Monday, February 08, 2010

Timeline Analysis...do we need a standard?

Perhaps more appropriately, does anyone want a standard, specifically when it comes to the output format?

Almost a year ago, I came up with a 5-field output format for timeline data. I was looking for something to 'define' events, given the number of data sources on a system. I also needed to include the possibility of using data sources from other systems, outside of the system being examined, such as firewalls, IDS, routers, etc.

Events within a timeline can be concisely described using the following five fields:

Time - A timeline is based on times, so I put this field first, as the timeline is sorted on this field. Now, Windows systems have a number of time formats...32-bit Unix t_time format, 64-bit FILETIME objects, and the 128-bit SYSTEMTIME format. The FILETIME object has granularity to 100 nanoseconds, and the SYSTEMTIME structure has granularity to the millisecond...but is either really necessary? I opted to settle on the Unix t_time format, as the other times could be easily reduced to that format, without loosing significant granularity.

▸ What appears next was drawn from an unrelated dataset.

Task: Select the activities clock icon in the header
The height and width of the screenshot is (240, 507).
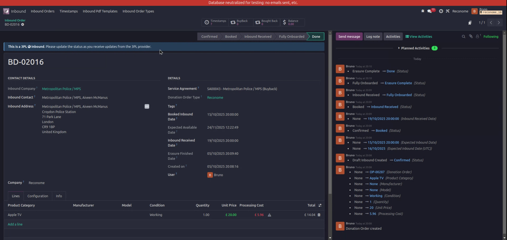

Source - This is the source from which the timeline data originates. For example, using TSK's fls.exe allows the analyst to compile file system metadata. If the analyst parses the MFT using MFTRipper or analyzeMFT, she still has file system metadata. The source remains the same, even though the method of obtaining the data may vary...and as such, should be documented in the analyst's case notes.

Sources can include Event Logs (EVT or EVTX), the Registry (REG), etc. I had thought about restricting this to 8-12 characters...again, the source of the data is independent of the extraction method.

Host - This is the host or name of the system from which the data originated. I included this field, as I considered being able to compile a single timeline using data from multiple systems, and even including network devices, such as firewalls, IDS, etc. This can be extremely helpful in pulling together a timeline for something like SQL injection, including logs from the web server, artifacts from the database server, and data from other systems that had been connected to.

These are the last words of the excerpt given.